Haha oh yes. I have really struggled at times being in science and having anxiety/panic & bipolar disorder.
There is nothing scarier than having a panic attack or a bipolar episode at work and fearing for your job.
I don't have much advice for dealing with the stress. Honestly, I have just pushed through again and again. When I was really sick for 14 months, I pushed through each day. I may have thrown up four times in the morning, I may have made it in a little late to work - but I still came in each day and pushed hard each day. I may have had an experiment and had to pause to throw up, then go back to the experiment.
In my first job, my boss did not understand it at all. When I was first going through medication trials when they first gave me the diagnosis of bipolar, I was a total mess. I had to go out on medical leave for two weeks. When I came back, my boss had completely turned around like a snake and all of a sudden I was number one on his crap list. It was a true case of discrimination, but I couldn't prove it. I left the company and went elsewhere. I have been at my job now for almost five years.

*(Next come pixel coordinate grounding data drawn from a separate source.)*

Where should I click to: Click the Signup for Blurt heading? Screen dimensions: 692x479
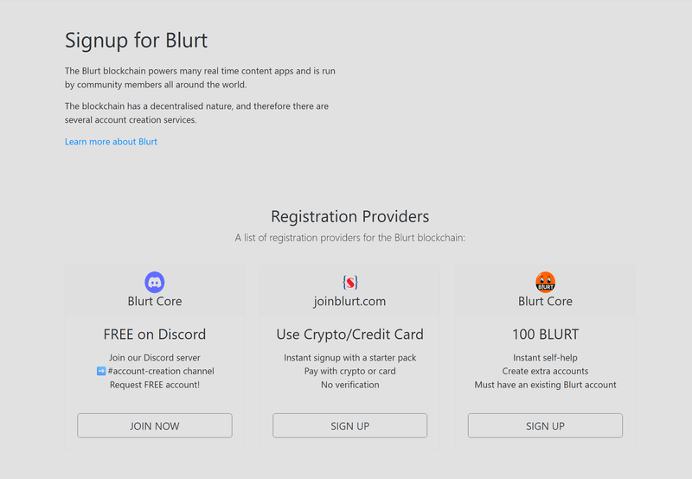[136, 40]
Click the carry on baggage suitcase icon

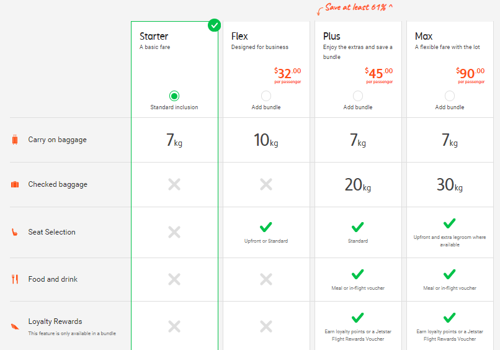[15, 140]
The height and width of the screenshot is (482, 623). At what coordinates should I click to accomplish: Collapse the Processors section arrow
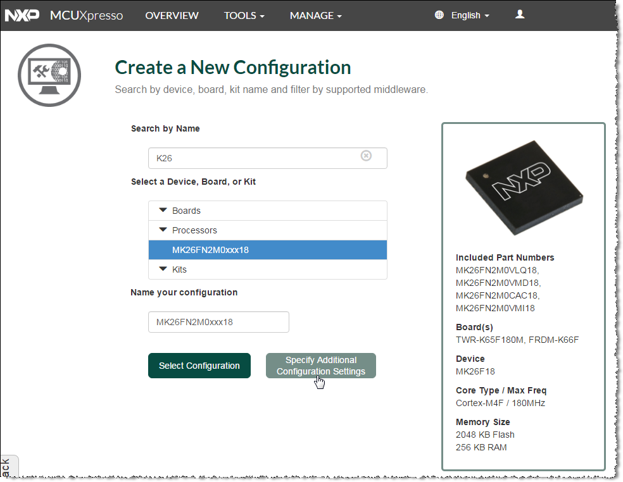tap(163, 230)
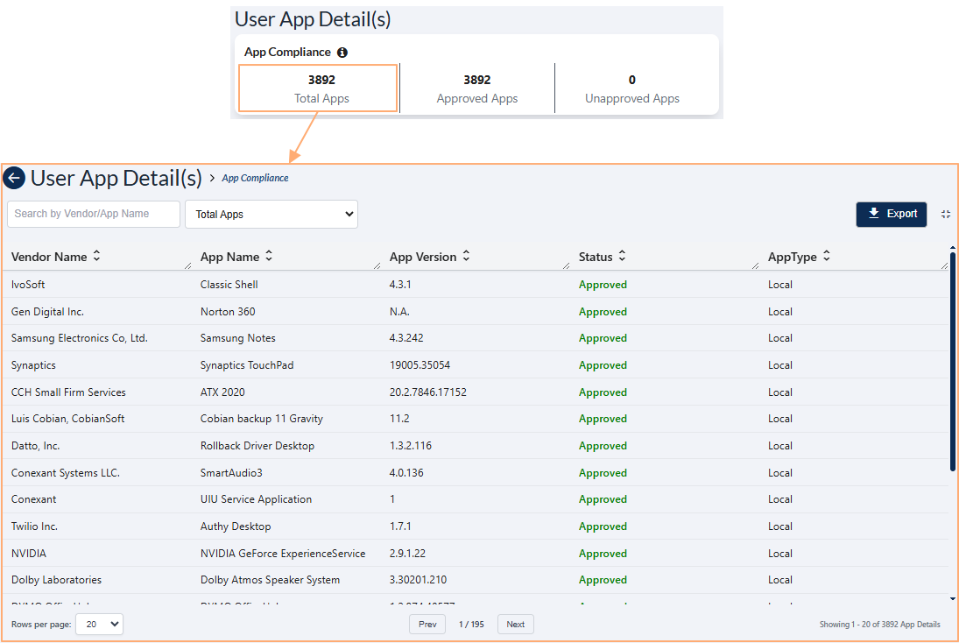Screen dimensions: 959x643
Task: Select the Approved Apps summary card
Action: (476, 88)
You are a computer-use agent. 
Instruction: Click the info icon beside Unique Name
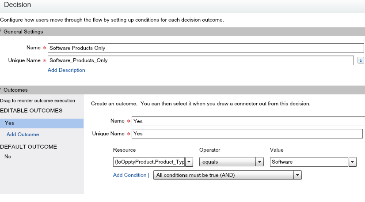[361, 60]
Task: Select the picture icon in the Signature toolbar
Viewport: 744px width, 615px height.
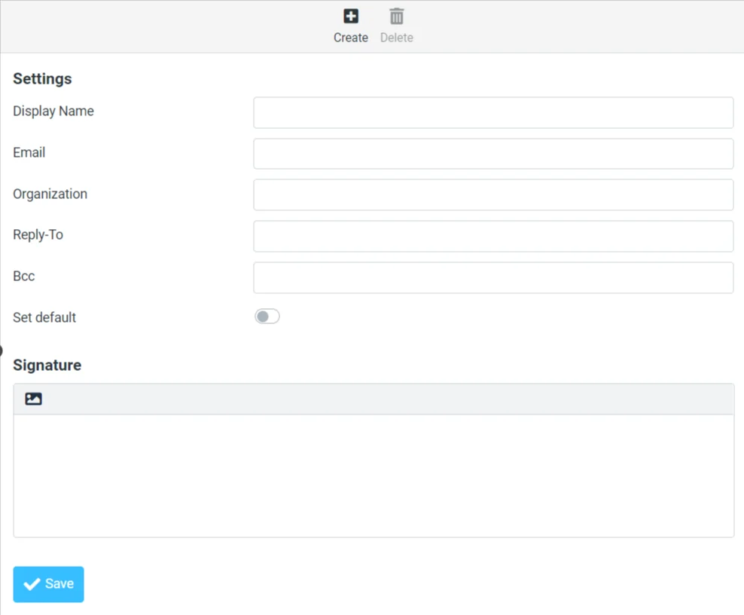Action: [33, 398]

At my job now, it may have taken a lot of guts and it was certainly a risky thing to do, but I took the honesty approach. It helps that I work at a neuroscience company and my boss is a pharmacokineticist with experience in CNS medications. My boss is also an extremely sweet person, charismatic, and sees the quality of my work. I told him what my condition was, I told him the medications I was withdrawing off of and the medications I was being put on. I informed him when I wasn't feeling well. I informed him that I was having trouble with my time as I was sick and dizzy in the morning and not able to drive in quite yet. I even made it known to my director that I was very ill, but doing all I could.
I guess the bottom line is I communicated my issues and worked around them. I don't know how this would work in other areas of specialty. Again, since I am in neuroscience and the potency/potential toxicities of the CNS medications is well known by my superior, I feel that gave me an edge in communication. I think it would be harder to explain to a manager who doesn't have the knowledge of the drugs and conditions. The stigma about
mental illness is still so bad and getting worse with recent events. It is still kind of a crap shoot when it comes to "sharing" this confidential medical information.
I've been trying to be an advocate about
sharing this information, for us not to remain in the dark any longer. I've found that a lot of scientists really do stick to the "fine line between genius and insanity." All of us have something wrong in our heads.